** PROBLEM TO SOLVE **
Copy every one of the rows below word for word, but leave the pictures out.

** RECORDS FOR THIS TASK **

___

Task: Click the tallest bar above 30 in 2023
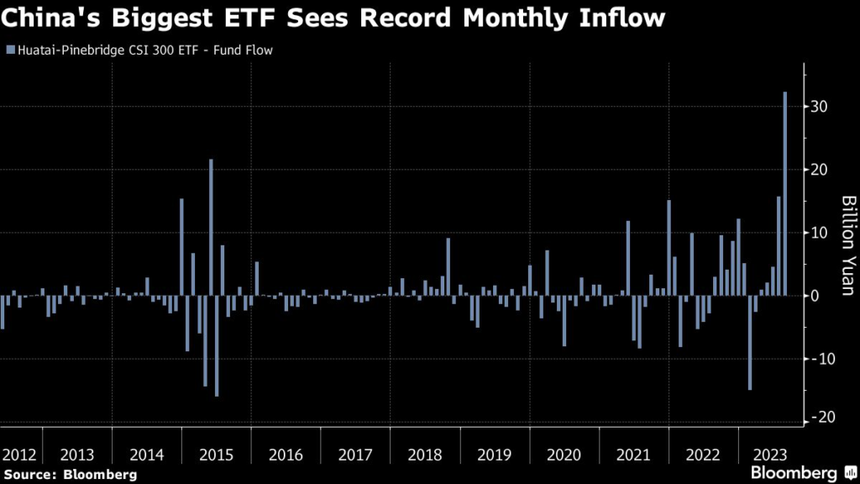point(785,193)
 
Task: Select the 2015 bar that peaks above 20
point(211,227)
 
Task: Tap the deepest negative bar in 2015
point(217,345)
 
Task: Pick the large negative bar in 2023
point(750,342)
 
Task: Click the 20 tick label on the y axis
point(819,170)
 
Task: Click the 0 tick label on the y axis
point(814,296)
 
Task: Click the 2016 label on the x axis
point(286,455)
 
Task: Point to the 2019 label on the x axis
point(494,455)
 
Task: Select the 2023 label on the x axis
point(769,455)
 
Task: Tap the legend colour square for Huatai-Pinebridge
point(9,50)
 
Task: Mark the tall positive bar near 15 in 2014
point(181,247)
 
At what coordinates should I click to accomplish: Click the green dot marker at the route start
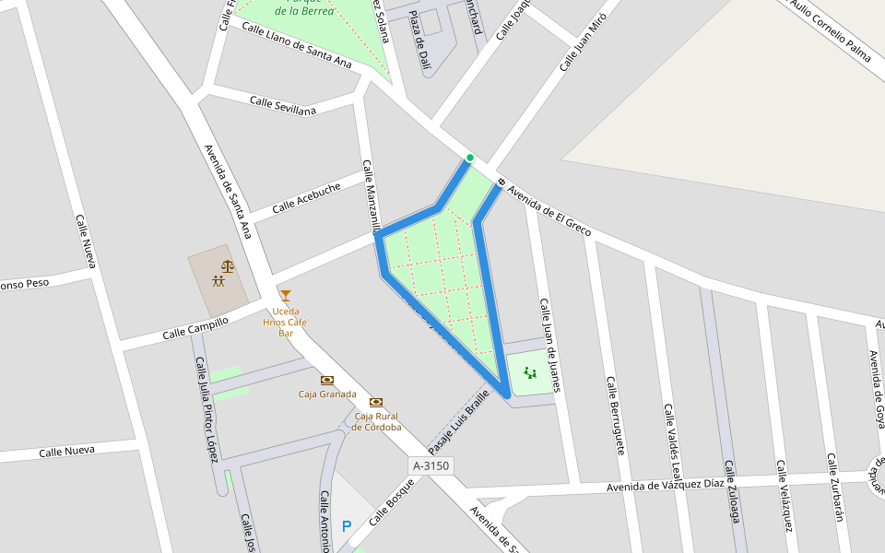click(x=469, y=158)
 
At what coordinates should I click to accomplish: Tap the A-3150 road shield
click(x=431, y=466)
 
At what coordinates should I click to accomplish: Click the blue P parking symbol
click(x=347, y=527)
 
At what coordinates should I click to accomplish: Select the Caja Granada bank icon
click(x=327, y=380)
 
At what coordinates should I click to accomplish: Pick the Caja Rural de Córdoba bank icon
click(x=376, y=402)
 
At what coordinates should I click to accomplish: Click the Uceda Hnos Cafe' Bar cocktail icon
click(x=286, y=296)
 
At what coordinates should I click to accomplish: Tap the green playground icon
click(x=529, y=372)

___

** ANSWER IN FULL **
Task: Click the tallest bar above 30 in 2023
point(785,193)
 
Task: Select the 2015 bar that peaks above 20
point(211,227)
 
Task: Tap the deepest negative bar in 2015
point(217,345)
 
Task: Pick the large negative bar in 2023
point(750,342)
 
Task: Click the 20 tick label on the y axis
point(819,170)
 
Task: Click the 0 tick label on the y axis
point(814,296)
 
Task: Click the 2016 label on the x axis
point(286,455)
 
Task: Point to the 2019 label on the x axis
point(494,455)
 
Task: Select the 2023 label on the x axis
point(769,455)
 
Task: Tap the legend colour square for Huatai-Pinebridge
point(9,50)
 
Task: Mark the tall positive bar near 15 in 2014
point(181,247)
 
At what coordinates should I click to accomplish: Click the green dot marker at the route start
click(x=469, y=158)
 
At what coordinates should I click to accomplish: Tap the A-3150 road shield
click(x=431, y=466)
 
At what coordinates should I click to accomplish: Click the blue P parking symbol
click(x=347, y=527)
 
At what coordinates should I click to accomplish: Select the Caja Granada bank icon
click(x=327, y=380)
 
At what coordinates should I click to accomplish: Pick the Caja Rural de Córdoba bank icon
click(x=376, y=402)
 
At what coordinates should I click to accomplish: Click the Uceda Hnos Cafe' Bar cocktail icon
click(x=286, y=296)
 
At what coordinates should I click to accomplish: Tap the green playground icon
click(x=529, y=372)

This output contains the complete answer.